===== Excerpted records =====
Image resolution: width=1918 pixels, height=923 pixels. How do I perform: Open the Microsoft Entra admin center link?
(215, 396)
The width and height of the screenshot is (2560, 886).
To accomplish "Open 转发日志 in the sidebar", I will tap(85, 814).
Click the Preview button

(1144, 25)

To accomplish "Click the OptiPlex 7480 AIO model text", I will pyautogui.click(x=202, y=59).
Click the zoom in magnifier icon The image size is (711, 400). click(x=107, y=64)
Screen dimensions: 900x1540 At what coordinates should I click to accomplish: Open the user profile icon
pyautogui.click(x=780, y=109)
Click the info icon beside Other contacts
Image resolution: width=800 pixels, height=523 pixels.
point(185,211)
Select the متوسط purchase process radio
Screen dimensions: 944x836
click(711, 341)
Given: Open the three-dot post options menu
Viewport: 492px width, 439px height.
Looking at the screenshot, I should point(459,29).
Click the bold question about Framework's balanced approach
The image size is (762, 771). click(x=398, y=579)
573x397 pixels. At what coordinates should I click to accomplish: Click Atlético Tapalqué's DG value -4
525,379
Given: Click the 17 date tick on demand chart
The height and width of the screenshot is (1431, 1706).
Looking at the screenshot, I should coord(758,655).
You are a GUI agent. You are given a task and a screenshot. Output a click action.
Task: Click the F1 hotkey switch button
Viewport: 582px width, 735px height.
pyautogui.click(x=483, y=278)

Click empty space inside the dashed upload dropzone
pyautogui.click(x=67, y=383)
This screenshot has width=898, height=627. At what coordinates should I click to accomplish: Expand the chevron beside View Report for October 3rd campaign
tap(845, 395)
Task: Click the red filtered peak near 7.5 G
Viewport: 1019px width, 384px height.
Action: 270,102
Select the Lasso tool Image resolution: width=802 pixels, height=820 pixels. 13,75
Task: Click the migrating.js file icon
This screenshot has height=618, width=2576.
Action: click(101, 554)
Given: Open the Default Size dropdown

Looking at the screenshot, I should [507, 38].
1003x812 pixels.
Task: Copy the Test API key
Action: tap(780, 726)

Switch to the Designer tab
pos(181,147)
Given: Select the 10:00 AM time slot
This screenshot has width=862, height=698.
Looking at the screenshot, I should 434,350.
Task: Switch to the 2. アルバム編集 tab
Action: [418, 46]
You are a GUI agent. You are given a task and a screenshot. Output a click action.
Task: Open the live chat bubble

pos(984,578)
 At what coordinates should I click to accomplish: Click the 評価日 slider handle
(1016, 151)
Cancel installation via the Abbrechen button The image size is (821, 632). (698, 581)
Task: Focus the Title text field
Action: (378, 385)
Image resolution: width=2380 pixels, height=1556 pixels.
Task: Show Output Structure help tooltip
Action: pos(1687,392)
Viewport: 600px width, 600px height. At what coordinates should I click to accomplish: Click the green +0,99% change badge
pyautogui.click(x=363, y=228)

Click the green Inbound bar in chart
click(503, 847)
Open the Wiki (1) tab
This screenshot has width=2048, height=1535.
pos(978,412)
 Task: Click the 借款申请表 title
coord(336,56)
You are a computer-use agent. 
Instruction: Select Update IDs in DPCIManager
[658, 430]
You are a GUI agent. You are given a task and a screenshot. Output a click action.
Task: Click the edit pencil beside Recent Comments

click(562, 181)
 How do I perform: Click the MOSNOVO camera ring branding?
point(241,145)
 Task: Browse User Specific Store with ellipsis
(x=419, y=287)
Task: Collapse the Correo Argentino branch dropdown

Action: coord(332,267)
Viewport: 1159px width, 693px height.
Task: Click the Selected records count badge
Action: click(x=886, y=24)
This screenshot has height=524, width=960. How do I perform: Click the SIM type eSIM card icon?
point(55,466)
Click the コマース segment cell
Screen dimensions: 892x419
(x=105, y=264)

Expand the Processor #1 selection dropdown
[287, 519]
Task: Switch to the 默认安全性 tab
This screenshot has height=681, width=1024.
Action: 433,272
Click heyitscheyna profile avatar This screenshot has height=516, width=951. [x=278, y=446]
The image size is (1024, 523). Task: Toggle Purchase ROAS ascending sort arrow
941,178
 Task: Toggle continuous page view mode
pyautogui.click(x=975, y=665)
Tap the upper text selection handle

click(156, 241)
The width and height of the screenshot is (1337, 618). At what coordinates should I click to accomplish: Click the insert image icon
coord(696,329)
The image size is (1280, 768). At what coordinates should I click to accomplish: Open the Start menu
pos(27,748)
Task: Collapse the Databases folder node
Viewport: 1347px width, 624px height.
=====
* Exercise prompt *
Can you copy, unchanged, everything above from the line containing "Task: Browse User" down to the line containing "point(55,466)", including both of those lines?

* Task result *
 Task: Browse User Specific Store with ellipsis
(x=419, y=287)
Task: Collapse the Correo Argentino branch dropdown

Action: coord(332,267)
Viewport: 1159px width, 693px height.
Task: Click the Selected records count badge
Action: click(x=886, y=24)
This screenshot has height=524, width=960. How do I perform: Click the SIM type eSIM card icon?
point(55,466)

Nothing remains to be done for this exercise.